An eminent scholar and critic collects her essays from 30 years of writing about art.
President of the Royal Society of Literature and winner of the National Book Critics Circle Award for Criticism, Warner (Fairy Tale: A Very Short Introduction, 2018, etc.) brings her capacious knowledge of myth, fairy tale, aesthetics, religion, and literature to these erudite and luminous essays on art and artists. Previously published between the 1980s and 2017, the essays fall into four sections: “Playing in the Dark,” which examines connections to child’s play in the works of artists such as Paula Rego and Kiki Smith; “Bodies of Sense,” focused on how bodies become “theme and instrument” for five artists who investigate their own “teeth, hair, feet, skin, blood, semen, sweat” as “the principal arena of debate and the chief subject of representation”; “Spectral Technologies,” which considers artists’ “desire to capture mental images beyond empirical experience”; and “Iconclashes,” which examines artists as diverse as Hieronymus Bosch and Damien Hirst, whose work speaks to the “struggle over images today: over what they mean, how we interact with them and why they matter so much.” Warner sees art criticism as an aesthetic project in its own right, not merely “an accompaniment, as a pianist plays for a singer.” When writing about artists, “I try to unite my imagination with theirs, in an act of absorption that corresponds to the pleasure of looking at art.” She succeeds impressively.
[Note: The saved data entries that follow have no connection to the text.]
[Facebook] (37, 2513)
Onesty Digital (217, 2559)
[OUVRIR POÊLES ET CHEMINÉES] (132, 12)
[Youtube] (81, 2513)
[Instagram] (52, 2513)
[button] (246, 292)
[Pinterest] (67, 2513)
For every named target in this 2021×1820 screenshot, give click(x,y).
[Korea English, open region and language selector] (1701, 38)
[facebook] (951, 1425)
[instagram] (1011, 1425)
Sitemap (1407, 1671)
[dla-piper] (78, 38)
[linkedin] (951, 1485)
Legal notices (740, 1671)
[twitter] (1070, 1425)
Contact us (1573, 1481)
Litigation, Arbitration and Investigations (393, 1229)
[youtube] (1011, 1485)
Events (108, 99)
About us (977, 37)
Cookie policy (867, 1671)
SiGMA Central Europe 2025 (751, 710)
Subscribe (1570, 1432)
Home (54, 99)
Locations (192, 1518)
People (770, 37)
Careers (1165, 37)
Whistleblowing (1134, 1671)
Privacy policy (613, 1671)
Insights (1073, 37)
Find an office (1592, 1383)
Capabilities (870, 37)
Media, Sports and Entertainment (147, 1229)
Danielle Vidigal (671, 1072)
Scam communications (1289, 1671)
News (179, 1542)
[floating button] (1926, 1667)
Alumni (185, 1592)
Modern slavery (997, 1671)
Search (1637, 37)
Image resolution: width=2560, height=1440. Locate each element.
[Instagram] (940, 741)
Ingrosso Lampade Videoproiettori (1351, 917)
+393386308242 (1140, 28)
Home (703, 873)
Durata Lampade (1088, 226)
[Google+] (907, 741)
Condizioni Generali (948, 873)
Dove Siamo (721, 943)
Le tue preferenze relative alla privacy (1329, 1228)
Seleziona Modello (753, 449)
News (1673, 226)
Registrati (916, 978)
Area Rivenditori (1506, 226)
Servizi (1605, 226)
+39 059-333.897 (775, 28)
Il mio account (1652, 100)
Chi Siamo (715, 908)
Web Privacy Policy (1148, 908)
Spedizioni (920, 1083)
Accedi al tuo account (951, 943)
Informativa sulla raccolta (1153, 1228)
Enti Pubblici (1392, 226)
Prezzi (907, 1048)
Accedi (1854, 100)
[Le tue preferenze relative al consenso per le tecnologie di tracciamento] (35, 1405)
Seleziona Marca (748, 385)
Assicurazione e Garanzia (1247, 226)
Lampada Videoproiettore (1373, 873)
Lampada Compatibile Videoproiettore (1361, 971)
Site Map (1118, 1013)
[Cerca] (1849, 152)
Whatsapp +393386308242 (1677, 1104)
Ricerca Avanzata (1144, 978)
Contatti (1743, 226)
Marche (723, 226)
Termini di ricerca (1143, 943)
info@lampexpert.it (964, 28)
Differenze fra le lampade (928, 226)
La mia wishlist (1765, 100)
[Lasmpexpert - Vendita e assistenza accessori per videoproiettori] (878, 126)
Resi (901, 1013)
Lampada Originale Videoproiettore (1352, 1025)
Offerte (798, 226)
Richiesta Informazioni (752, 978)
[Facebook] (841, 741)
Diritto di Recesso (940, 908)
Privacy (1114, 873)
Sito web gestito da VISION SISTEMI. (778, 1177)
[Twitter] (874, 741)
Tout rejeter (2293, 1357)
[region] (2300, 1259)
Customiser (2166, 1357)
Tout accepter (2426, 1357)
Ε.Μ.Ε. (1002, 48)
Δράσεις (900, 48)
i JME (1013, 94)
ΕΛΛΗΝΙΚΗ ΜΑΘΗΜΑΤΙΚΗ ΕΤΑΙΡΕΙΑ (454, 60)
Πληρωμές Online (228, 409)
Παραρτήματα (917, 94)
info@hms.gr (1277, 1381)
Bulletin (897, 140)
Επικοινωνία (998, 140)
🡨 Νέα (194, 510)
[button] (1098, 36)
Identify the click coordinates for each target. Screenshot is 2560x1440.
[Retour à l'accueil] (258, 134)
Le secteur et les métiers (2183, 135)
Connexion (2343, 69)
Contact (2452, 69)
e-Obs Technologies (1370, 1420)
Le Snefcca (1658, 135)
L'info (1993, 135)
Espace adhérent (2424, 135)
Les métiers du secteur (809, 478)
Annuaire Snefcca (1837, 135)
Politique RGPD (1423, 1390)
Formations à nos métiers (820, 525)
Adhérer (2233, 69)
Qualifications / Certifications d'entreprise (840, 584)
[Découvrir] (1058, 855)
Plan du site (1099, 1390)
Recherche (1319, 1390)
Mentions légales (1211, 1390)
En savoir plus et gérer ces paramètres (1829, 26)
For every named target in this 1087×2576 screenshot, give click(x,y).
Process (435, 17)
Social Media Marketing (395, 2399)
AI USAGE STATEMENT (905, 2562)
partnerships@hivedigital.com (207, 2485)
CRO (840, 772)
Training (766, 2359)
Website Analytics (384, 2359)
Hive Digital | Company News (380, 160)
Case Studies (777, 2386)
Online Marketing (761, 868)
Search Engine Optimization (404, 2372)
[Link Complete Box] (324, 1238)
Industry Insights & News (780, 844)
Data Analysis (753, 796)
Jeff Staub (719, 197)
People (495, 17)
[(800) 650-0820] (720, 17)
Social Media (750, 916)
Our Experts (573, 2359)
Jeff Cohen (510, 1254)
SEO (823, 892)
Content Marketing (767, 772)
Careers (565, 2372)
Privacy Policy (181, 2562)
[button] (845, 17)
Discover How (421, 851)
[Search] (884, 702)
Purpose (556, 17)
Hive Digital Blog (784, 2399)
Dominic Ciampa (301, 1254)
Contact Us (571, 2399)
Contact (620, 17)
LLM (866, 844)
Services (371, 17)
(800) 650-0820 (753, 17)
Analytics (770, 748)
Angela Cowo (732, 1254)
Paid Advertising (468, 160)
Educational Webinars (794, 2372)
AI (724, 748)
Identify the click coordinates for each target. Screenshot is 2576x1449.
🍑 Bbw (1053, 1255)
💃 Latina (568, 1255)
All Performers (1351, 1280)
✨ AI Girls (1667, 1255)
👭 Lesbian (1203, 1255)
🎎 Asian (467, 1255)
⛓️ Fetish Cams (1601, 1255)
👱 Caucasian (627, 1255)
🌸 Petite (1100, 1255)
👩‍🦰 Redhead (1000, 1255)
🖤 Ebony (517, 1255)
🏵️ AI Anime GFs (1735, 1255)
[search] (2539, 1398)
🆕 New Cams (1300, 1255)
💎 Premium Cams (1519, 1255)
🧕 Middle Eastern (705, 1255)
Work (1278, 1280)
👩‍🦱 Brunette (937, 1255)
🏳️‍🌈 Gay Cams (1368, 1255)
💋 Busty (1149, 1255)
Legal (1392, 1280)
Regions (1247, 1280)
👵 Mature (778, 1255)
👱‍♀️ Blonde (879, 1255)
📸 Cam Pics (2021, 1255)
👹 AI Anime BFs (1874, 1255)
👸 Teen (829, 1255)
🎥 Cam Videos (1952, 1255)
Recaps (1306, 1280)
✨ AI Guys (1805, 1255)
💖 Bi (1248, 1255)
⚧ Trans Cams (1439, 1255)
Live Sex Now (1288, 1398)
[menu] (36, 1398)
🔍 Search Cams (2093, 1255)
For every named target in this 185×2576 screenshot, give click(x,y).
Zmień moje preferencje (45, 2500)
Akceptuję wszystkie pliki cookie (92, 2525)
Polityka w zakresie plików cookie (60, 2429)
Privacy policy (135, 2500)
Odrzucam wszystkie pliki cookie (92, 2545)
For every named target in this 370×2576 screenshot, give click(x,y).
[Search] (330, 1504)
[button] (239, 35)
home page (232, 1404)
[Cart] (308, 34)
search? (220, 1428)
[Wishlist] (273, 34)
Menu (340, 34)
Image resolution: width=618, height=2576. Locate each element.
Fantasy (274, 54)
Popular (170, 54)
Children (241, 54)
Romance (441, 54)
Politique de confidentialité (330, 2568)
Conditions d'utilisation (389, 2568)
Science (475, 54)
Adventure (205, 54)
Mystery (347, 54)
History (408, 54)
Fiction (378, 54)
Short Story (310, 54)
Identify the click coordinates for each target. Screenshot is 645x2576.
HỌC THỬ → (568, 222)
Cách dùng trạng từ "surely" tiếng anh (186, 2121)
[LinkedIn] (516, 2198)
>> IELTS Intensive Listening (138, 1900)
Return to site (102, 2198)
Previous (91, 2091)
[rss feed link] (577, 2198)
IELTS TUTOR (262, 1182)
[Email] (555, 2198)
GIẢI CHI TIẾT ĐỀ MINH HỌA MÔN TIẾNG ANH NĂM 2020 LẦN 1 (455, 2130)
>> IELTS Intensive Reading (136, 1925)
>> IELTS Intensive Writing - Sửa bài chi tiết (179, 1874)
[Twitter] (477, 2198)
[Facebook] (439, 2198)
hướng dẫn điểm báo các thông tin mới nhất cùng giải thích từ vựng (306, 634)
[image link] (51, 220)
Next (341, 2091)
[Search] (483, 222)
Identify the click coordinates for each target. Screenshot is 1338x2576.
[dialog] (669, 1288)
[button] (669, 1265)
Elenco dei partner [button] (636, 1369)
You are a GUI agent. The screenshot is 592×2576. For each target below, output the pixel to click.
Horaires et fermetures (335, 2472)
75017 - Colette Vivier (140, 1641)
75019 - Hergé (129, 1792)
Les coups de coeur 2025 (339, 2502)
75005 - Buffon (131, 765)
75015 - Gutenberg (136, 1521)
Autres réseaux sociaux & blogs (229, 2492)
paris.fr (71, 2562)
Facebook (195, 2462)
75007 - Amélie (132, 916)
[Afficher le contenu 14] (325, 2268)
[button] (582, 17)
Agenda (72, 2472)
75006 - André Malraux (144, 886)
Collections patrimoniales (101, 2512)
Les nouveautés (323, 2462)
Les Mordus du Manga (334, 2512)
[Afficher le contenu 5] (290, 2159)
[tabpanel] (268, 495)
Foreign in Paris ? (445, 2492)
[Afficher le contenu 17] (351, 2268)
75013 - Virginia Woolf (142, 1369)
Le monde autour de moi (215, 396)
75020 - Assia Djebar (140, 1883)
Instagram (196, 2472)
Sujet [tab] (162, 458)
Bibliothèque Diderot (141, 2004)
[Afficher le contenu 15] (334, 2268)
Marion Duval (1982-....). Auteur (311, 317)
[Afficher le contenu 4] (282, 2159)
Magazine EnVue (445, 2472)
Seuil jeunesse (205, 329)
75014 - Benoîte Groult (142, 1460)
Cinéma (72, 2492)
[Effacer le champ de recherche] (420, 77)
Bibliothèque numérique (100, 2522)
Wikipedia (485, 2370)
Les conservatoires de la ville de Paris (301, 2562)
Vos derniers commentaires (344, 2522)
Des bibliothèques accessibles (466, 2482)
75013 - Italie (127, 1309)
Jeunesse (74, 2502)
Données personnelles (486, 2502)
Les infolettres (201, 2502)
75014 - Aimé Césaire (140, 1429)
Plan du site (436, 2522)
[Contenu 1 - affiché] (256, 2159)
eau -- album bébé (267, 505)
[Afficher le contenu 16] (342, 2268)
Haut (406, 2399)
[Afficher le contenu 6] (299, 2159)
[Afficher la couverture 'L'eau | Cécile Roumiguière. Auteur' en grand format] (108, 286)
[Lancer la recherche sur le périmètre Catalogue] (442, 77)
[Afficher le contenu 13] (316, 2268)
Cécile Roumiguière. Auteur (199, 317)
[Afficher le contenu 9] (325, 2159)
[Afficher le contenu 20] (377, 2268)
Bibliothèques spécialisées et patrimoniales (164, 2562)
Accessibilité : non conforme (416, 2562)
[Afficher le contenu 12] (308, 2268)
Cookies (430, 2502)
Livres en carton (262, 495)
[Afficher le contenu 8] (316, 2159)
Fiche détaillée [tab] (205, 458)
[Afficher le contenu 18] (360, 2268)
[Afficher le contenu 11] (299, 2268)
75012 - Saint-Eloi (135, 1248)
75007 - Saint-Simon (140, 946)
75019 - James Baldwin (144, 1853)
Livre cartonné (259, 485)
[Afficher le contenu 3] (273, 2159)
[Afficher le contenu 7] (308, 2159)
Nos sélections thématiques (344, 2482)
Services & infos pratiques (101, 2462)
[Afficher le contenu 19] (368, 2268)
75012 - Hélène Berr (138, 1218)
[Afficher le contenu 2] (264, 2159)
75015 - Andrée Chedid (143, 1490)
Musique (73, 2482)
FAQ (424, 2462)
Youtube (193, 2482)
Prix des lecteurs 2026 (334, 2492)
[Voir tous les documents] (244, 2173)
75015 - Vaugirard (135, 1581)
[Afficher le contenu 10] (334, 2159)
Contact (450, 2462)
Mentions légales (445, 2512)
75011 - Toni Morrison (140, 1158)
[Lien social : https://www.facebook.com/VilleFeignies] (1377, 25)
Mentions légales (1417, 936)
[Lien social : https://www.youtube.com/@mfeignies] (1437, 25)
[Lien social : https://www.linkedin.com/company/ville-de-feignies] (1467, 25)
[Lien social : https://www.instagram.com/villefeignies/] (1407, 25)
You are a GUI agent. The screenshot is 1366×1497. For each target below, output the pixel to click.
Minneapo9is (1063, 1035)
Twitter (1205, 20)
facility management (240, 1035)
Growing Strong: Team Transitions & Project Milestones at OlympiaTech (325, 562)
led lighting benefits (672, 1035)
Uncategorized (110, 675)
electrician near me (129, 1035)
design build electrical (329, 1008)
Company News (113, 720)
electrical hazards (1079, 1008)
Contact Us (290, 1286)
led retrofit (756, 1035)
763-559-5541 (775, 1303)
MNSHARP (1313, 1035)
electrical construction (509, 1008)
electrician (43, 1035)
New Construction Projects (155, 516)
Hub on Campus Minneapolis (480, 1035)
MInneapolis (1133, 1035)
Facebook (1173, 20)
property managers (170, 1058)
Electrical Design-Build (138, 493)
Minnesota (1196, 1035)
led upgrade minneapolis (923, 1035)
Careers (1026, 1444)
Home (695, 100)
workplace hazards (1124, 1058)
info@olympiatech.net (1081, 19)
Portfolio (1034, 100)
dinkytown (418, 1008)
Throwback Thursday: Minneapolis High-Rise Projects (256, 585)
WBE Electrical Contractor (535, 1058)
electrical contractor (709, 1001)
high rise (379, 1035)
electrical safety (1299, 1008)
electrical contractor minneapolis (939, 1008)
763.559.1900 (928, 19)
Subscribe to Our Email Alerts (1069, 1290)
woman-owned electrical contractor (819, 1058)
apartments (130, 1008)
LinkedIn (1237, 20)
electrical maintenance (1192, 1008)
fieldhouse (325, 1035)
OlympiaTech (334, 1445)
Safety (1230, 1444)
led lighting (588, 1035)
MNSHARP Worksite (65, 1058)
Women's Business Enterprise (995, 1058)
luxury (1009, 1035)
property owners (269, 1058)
In a sensitive appraisal of Felicity Powell, whose art includes iconoclastic medallions, Warner describes Powell as “elegant, thoughtful, fascinating,” with “an unusual and poetic imagination and great curiosity about lesser-known corners of mythology and art.” That description could apply to Warner’s writing, whether she’s discussing Louise Bourgeois’ decapitated nudes and aggressively maternal spiders; Smith’s astonishing “inverse paradise” and “creaturely empathy”; Sigmar Polke’s interest in materials’ “capacity for transformation, their powers to poison and heal”; or her disappointment in Hirst’s art, which has “too many comprehensible metaphors with no outer rings of mystery and resonance.”
Fertile, probing responses to the transformative power of art.